In Pachyderm job scheduling happens outside the user submitted containers. The job scheduler is what actually spins up the containers and pushes data through them. I'm afraid I don't understand what it would even mean for one of those containers to then do job scheduling itself.

Hope this clears up our thoughts on this a bit.


The JVM is the best VM out there, it has been developped for a long time by very smart people, I don't see how docker is better in that case.


Docker isn't a VM? In docker everything is native code. There is no emulation. It uses OS level sandboxing primitives to provide protection and isolation. Running an application in docker gives you the same performance profile as running it on the host because it is running it on the host. So if you write your job in C or Fortran you can beat any Java code on the JVM nearly everytime. Especially for linear algebra applications.


But in this use-case, you don't want to pick a VM; you want each task to specify a VM. A docker container is, effectively, an app that bakes in whatever VM it requires.

I can see the argument for managing workload definitions as an {app repo, VM descriptor} tuple—kind of like Heroku app definitions—rather than a single app+VM image blob. But when you're actually deploying them to run on machines, nothing beats baking everything into a reproducable static-binary-equivalent slug.

You don't need to let people run arbitrary docker images as workloads, but the ability to let people pick any VM—rather than just your preferred VM—while having this be just as safe and sandboxed, opens up a lot of flexibility.

(This is the same argument I give for Chromium's PNaCl, by the way: the advantage doesn't come from your ability to run one-off native apps in the browser; the true advantage is in <script>s that can specify exactly the interpreter engine—a PNaCl-binary VM—they need. Nobody seems to see eye-to-eye on this one, either.)


> Our feeling isn't that Java is bad it's that it shouldn't be the only option for big data processing.
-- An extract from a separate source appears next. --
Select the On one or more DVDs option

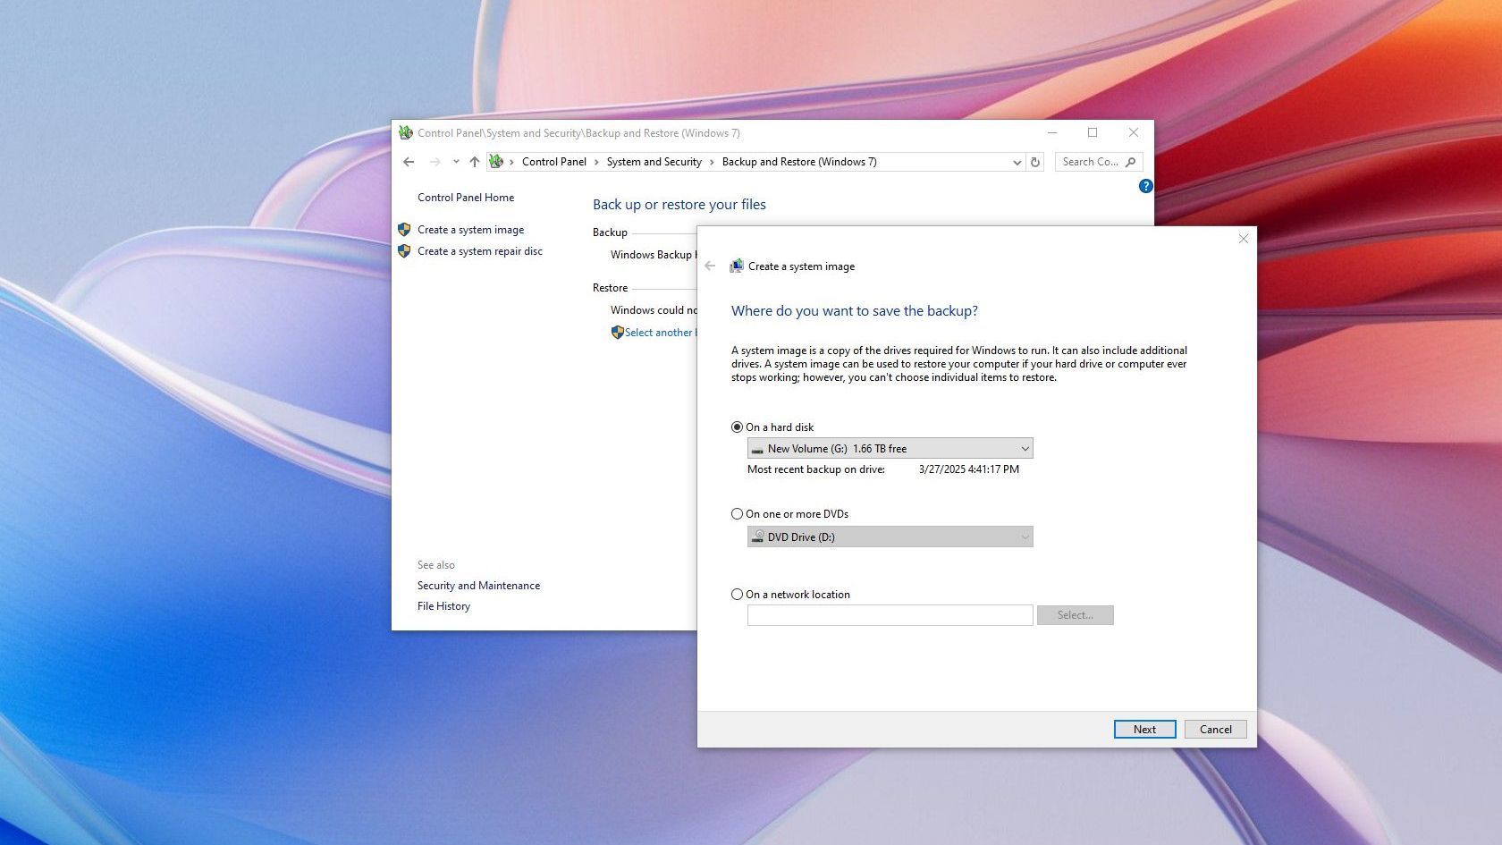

There are a lot of people that want to do this type of computing and a lot of them hate Java. We want to build a solution that can serve them better and Docker is actually an incredibly high leverage way to do it.

Thank you.


> Our feeling isn't that Java is bad it's that it shouldn't be the only option for big data processing. There are a lot of people that want to do this type of computing and a lot of them hate Java.

JVM != Java. It runs a wide variety of languages, and this is not just theory - you can do Spark in Python right now. "Every language I care about" was perhaps overly flippant, but between Groovy, Clojure and Scala there's something to suit most programming tastes.
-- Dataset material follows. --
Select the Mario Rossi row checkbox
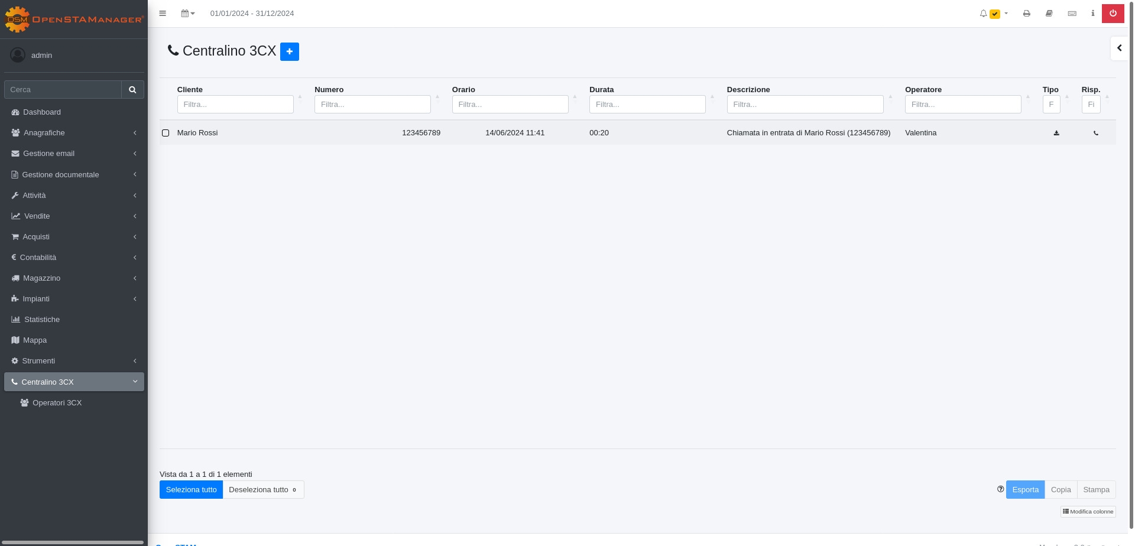point(166,133)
Meanwhile I hate Linux, and Docker doesn't have a good answer for that; the suggestions I've seen for developing with Docker on other platforms boil down to "run Linux in a VM".
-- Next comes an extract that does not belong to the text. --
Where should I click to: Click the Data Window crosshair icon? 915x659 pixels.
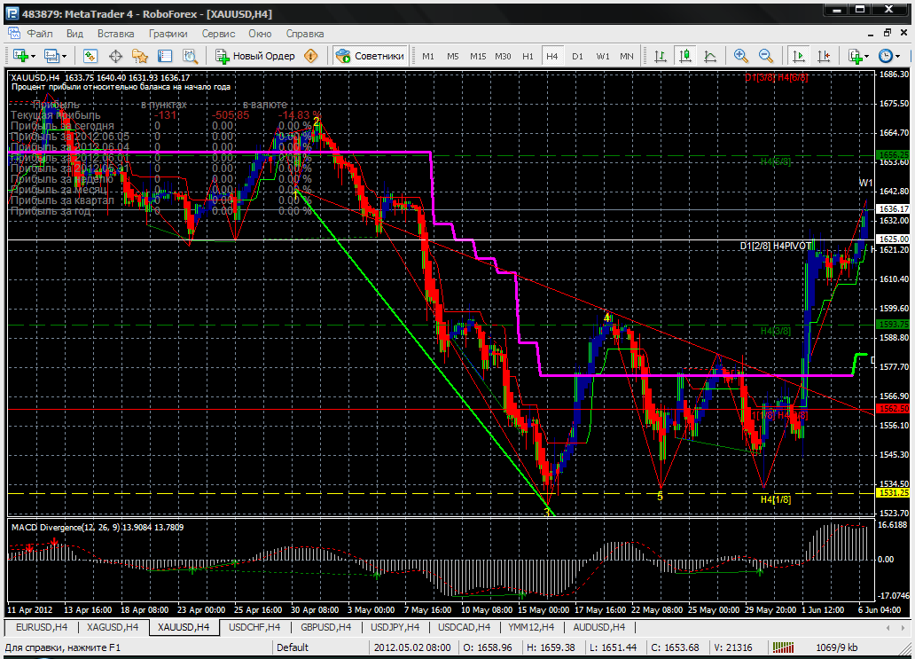point(115,56)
> Could you give an example of what could go wrong here? Docker prevents you from talking to the outside world so you can't call out to an outside service in the middle of a job or anything like that.

I'm more worried about forward compatibility, standardization - and partly attack surface I guess. I can run jars from 15 years ago, on today's JVM - and not because it bundles an old version; I can link today's programs against 15-year-old libraries and they'll just work. If a library I built against has disappeared from the internet, that's fine.

Meanwhile I can't run linux binaries from 15 years ago (I did try with some of the loki games - maybe it's possible but it's decidedly nontrivial). Even if I found the right .sos, if I wanted to use a library with the ABI of ten years ago in my program, I'd have to rebuild the whole world. I guess I'm meant to rebuild my docker image, but that doesn't work if the library source is no longer available, and I'm not at all confident that the tooling does fully reproducible builds to the same extent as e.g. maven (from what I can see plenty of dockerfiles use unpinned versions).

Finally, the spec for the JVM is in one place, and it's published; apache harmony shows that a ground-up reimplementation is possible (that the TCK isn't open is very unfortunate, but the patents will expire sooner or later). I have a reasonable level of confidence that we'll always be able to run the jars we're producing today, without having to emulate x86s or what have you. Linux doesn't have a spec like that (yes the C code is available), and I don't think a ground-up reimplementation would be feasible.

> In Pachyderm job scheduling happens outside the user submitted containers. The job scheduler is what actually spins up the containers and pushes data through them. I'm afraid I don't understand what it would even mean for one of those containers to then do job scheduling itself.

Job scheduling was a poor example; I guess I'm thinking more things like e.g. running your own database on the cluster nodes, instead of talking to one outside the cluster via a proper interface. (Admittedly that's possible on hadoop with derby or h2).

Thinking about it more I guess it's less the service part and more the interface part that I'm worried about. A docker image could implement critical functionality with shell scripts. I bet they will. I've already spent too much of my life trying to get people to move away from shell scripts into something safer and more maintainable.


> between Groovy, Clojure and Scala there's something to suit most programming tastes

> the spec for the JVM is in one place, and it's published

Between Groovy, Clojure and Scala, there's something to suit most tastes on the scale of how much language specification there is. Scala has a published spec (along with many white papers on the R.I. internals), Clojure has its published spec in the comments in the source code, and Groovy actively changes the spec between versions to prevent addons and alternative implementations being built.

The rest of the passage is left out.